**What to produce:**
Below is some data; print it all back exactly.

[Dataset records]
※
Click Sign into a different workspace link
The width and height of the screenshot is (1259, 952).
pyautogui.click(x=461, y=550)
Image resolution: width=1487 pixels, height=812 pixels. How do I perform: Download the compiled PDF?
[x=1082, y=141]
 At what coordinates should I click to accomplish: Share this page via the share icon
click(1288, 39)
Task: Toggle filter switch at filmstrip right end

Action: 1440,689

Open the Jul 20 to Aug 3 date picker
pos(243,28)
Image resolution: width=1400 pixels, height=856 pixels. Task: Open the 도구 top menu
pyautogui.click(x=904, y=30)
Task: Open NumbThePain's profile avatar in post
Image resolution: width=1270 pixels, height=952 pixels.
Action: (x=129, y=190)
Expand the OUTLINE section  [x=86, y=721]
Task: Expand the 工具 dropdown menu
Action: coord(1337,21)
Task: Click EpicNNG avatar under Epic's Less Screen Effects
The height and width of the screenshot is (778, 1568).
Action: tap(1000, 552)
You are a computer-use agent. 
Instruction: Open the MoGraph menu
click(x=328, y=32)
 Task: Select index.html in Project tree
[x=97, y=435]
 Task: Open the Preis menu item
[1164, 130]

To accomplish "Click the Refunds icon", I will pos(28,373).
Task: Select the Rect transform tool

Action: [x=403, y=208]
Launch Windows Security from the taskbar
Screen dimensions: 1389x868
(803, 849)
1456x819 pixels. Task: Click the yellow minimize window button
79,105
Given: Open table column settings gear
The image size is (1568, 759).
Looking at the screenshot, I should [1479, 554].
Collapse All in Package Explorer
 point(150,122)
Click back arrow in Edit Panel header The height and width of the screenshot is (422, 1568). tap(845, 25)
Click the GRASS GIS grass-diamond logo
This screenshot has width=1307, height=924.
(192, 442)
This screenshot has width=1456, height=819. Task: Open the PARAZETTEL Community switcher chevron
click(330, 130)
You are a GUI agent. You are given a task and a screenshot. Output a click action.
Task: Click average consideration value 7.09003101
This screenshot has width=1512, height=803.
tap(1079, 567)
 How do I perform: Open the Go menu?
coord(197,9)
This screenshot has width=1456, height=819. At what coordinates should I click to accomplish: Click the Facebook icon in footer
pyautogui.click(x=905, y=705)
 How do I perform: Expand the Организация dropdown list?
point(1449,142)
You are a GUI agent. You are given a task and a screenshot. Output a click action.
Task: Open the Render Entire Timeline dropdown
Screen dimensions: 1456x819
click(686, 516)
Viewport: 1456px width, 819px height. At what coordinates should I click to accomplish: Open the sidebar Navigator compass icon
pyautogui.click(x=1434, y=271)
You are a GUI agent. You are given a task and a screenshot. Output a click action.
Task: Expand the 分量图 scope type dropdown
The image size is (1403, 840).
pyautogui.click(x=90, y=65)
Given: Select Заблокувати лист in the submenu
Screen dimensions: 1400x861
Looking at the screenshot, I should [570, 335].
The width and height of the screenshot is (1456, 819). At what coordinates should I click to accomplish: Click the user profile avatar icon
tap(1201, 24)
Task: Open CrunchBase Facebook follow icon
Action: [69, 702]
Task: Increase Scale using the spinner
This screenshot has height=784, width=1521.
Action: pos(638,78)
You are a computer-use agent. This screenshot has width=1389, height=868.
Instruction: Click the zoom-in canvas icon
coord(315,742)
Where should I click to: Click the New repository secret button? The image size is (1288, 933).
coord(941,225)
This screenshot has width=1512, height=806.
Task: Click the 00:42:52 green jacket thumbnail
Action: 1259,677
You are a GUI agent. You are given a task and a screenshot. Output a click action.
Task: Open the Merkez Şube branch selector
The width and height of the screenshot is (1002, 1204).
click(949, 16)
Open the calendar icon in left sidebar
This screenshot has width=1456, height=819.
※
**Exercise solution:**
Click Sign into a different workspace link
The width and height of the screenshot is (1259, 952).
pyautogui.click(x=461, y=550)
Image resolution: width=1487 pixels, height=812 pixels. How do I perform: Download the compiled PDF?
[x=1082, y=141]
 At what coordinates should I click to accomplish: Share this page via the share icon
click(1288, 39)
Task: Toggle filter switch at filmstrip right end

Action: 1440,689

Open the Jul 20 to Aug 3 date picker
pos(243,28)
Image resolution: width=1400 pixels, height=856 pixels. Task: Open the 도구 top menu
pyautogui.click(x=904, y=30)
Task: Open NumbThePain's profile avatar in post
Image resolution: width=1270 pixels, height=952 pixels.
Action: (x=129, y=190)
Expand the OUTLINE section  [x=86, y=721]
Task: Expand the 工具 dropdown menu
Action: coord(1337,21)
Task: Click EpicNNG avatar under Epic's Less Screen Effects
The height and width of the screenshot is (778, 1568).
Action: tap(1000, 552)
You are a computer-use agent. 
Instruction: Open the MoGraph menu
click(x=328, y=32)
 Task: Select index.html in Project tree
[x=97, y=435]
 Task: Open the Preis menu item
[1164, 130]

To accomplish "Click the Refunds icon", I will pos(28,373).
Task: Select the Rect transform tool

Action: [x=403, y=208]
Launch Windows Security from the taskbar
Screen dimensions: 1389x868
(803, 849)
1456x819 pixels. Task: Click the yellow minimize window button
79,105
Given: Open table column settings gear
The image size is (1568, 759).
Looking at the screenshot, I should [1479, 554].
Collapse All in Package Explorer
 point(150,122)
Click back arrow in Edit Panel header The height and width of the screenshot is (422, 1568). tap(845, 25)
Click the GRASS GIS grass-diamond logo
This screenshot has width=1307, height=924.
(192, 442)
This screenshot has width=1456, height=819. Task: Open the PARAZETTEL Community switcher chevron
click(330, 130)
You are a GUI agent. You are given a task and a screenshot. Output a click action.
Task: Click average consideration value 7.09003101
This screenshot has width=1512, height=803.
tap(1079, 567)
 How do I perform: Open the Go menu?
coord(197,9)
This screenshot has width=1456, height=819. At what coordinates should I click to accomplish: Click the Facebook icon in footer
pyautogui.click(x=905, y=705)
 How do I perform: Expand the Организация dropdown list?
point(1449,142)
You are a GUI agent. You are given a task and a screenshot. Output a click action.
Task: Open the Render Entire Timeline dropdown
Screen dimensions: 1456x819
click(686, 516)
Viewport: 1456px width, 819px height. At what coordinates should I click to accomplish: Open the sidebar Navigator compass icon
pyautogui.click(x=1434, y=271)
You are a GUI agent. You are given a task and a screenshot. Output a click action.
Task: Expand the 分量图 scope type dropdown
The image size is (1403, 840).
pyautogui.click(x=90, y=65)
Given: Select Заблокувати лист in the submenu
Screen dimensions: 1400x861
Looking at the screenshot, I should [570, 335].
The width and height of the screenshot is (1456, 819). At what coordinates should I click to accomplish: Click the user profile avatar icon
tap(1201, 24)
Task: Open CrunchBase Facebook follow icon
Action: [69, 702]
Task: Increase Scale using the spinner
This screenshot has height=784, width=1521.
Action: pos(638,78)
You are a computer-use agent. This screenshot has width=1389, height=868.
Instruction: Click the zoom-in canvas icon
coord(315,742)
Where should I click to: Click the New repository secret button? The image size is (1288, 933).
coord(941,225)
This screenshot has width=1512, height=806.
Task: Click the 00:42:52 green jacket thumbnail
Action: 1259,677
You are a GUI agent. You are given a task and a screenshot. Output a click action.
Task: Open the Merkez Şube branch selector
The width and height of the screenshot is (1002, 1204).
click(949, 16)
Open the calendar icon in left sidebar
This screenshot has width=1456, height=819.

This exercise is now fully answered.